You need an issue that plays against prejudice or typecasting. Affirmative action is deeply unpopular with white, working-class voters who see African-Americans bestowed with privileges long denied poor whites. You've suggested—obliquely, but nonetheless provocatively—that you might prefer seeing affirmative action for disadvantaged whites rather than black elites, noting that you wouldn't expect your private-school-educated daughters to need an admissions break at college. Taking a stand for affirmative action based on socioeconomic class rather than race would send a powerful signal.

These are not messages that can just be handed down from on high, from network studios or mass urban rallies. Lyndon Johnson went to Appalachia before launching the War on Poverty; Robert Kennedy went into the hollows of mining towns in his crusade against child hunger. You need to go there, too. You can sound a little haughty at times, and it is crucial that you do not condescend to voters who are proud and self-reliant but have not had your breaks in life.

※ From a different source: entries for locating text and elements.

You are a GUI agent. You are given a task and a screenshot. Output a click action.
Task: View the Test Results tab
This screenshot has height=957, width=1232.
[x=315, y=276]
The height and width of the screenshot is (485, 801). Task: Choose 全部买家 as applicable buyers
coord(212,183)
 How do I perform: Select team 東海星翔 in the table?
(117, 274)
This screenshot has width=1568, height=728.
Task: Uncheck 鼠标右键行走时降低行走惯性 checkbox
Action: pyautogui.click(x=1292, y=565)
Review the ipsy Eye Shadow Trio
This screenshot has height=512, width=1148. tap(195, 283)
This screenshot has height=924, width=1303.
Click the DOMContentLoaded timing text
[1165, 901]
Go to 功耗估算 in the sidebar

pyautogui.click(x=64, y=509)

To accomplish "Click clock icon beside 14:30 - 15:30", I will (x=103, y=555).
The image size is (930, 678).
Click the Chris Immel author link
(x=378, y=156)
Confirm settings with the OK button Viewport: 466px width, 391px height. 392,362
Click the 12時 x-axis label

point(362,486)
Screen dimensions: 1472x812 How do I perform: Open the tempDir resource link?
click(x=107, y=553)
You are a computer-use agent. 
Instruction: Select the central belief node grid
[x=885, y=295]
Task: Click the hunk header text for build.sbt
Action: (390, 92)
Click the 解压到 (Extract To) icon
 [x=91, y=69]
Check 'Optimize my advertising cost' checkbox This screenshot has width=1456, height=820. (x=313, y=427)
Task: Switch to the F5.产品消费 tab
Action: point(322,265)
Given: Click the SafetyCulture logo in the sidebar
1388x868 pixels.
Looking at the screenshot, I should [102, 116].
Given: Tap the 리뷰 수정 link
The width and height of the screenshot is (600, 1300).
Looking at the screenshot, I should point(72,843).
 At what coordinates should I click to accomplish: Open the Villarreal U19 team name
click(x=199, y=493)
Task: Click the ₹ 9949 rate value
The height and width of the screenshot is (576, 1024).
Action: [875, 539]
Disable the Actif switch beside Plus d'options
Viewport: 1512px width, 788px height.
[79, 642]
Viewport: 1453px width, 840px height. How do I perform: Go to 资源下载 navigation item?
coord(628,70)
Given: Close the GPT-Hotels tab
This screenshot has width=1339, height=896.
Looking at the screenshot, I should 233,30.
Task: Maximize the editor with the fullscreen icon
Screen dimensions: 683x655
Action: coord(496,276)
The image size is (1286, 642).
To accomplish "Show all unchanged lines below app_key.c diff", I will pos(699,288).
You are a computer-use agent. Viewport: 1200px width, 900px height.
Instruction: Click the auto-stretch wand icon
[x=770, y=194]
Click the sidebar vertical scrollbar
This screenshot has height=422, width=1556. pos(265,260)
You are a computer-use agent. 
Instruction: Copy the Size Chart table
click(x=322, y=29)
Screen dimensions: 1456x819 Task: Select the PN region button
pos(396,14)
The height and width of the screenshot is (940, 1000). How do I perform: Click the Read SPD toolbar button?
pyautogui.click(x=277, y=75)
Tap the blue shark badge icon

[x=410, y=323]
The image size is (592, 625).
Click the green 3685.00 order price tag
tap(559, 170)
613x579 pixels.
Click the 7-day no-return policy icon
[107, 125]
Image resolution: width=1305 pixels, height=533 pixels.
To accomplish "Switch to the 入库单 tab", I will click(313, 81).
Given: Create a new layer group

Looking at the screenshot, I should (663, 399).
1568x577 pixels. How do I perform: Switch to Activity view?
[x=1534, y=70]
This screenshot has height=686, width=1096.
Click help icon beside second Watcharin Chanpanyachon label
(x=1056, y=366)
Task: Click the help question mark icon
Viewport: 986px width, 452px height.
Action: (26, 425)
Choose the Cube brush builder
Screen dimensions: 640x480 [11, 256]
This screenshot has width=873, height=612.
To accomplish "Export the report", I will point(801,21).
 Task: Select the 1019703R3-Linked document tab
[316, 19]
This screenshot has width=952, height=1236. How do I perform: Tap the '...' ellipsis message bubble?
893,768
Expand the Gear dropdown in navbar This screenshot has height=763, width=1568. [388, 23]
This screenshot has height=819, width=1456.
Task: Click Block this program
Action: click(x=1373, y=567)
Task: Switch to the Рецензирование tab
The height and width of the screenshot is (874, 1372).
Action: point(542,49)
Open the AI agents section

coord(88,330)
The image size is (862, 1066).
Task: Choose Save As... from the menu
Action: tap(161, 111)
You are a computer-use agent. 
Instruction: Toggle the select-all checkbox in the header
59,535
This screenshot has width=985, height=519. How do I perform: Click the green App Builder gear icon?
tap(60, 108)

Sen. Jim Webb, the ex-Marine elected from Virginia, noted recently on MSNBC's "Morning Joe" that his people, the Scots-Irish who so heavily populate the hills of Appalachia, are like "tortured siblings of black Americans. They both have a long history and they both missed the boat when it came to larger benefits that a lot of people were able to receive." If poor rural whites and African-Americans could sit down together, they would find that they have much in common. When you visit West Virginia and Kentucky, you could begin that conversation with some town meetings. Webb has also observed that the Scots-Irish hill folk are by nature scrappers and fighters. That's one reason they admired Hillary and voted for her. You need to show them you are a fighter, too—and that you will fight for them.